バックサテン生地を使用したワイドなストレートシルエットの新型ベイカーパンツ。尿素釦やダブルステッチのポケットなど、デザインとディテールの仕様は1970年代前半 アメリカ軍のU.S. ARMY UTILITY PANTS (ベイカーパンツ) がモチーフ。
サテンの織り方は通常 朱子織 (しゅすおり) と言います。バックサテンは裏朱子織と呼ばれ生地の裏面がサテンの織り方のため裏面の光沢がある織物です。耐久性もあり、軍モノ系の定番素材としても多く使われてきた素材。バックサテンの特長は裏側の糸が長くわたる面が肌触りもよくツルツルとした触り心地、滑りの良さも特徴の1つです。横糸が表側に多く出るため、横糸の素材感が出やすく高密度×高打ち込みでも柔らかくソフトな風合いになる組織です。
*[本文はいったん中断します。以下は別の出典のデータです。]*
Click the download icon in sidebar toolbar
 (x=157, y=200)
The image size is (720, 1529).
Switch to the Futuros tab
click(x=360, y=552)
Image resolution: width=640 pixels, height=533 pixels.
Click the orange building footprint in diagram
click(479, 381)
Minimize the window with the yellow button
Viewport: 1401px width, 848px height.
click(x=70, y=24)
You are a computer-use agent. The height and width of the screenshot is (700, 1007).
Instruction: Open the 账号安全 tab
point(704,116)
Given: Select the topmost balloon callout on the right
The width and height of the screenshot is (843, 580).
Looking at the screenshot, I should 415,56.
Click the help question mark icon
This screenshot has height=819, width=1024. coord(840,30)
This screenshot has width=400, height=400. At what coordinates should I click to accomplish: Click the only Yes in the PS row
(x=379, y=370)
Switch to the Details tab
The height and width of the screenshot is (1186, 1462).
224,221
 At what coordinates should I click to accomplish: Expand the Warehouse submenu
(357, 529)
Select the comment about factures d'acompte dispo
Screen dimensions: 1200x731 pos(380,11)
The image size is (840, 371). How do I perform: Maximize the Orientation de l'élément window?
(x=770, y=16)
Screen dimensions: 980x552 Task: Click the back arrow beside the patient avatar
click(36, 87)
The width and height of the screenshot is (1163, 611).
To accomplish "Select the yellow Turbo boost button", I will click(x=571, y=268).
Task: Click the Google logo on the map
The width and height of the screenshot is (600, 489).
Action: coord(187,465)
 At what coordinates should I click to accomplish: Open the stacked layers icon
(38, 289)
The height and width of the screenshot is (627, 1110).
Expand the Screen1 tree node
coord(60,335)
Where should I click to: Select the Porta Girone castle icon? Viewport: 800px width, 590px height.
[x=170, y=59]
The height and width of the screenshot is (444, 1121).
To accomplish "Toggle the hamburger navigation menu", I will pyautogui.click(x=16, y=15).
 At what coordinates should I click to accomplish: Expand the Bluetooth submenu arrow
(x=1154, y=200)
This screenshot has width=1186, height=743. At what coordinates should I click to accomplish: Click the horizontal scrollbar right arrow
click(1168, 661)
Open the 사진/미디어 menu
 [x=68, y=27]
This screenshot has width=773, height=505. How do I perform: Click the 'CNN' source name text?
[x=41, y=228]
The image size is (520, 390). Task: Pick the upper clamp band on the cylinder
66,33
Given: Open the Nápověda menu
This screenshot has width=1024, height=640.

この素材の開発にあたり最大のポイントはヨコ糸に使用するスビンコットンで どのようにオマージュした製品の様な味のあるムラ糸を再現出来るかと言う事でした。ムラ糸やスラブ糸は通常既存に多くありますが、特に太番手は繊維長の短い綿や落ち綿と言われる綿を使用します。この糸はスビンコットン100%の綿から別注で糸を引いています。独自のムラ感も再現するには詳細の設定が難しく試作として糸を紡績する際にも何回かの調整を経てようやく糸が完成。経糸20/1、横糸スビン ムラ糸8/1は素晴らしい質感に仕上がっています。こちらも加工はスビンコットンの風合を活かすため、よけいな樹脂はあえて使用しない、レギュラー加工です。洗えば洗う程、風合は良くなっていくと共に、エレガントで質実剛健、経年変化も楽しめる素材です。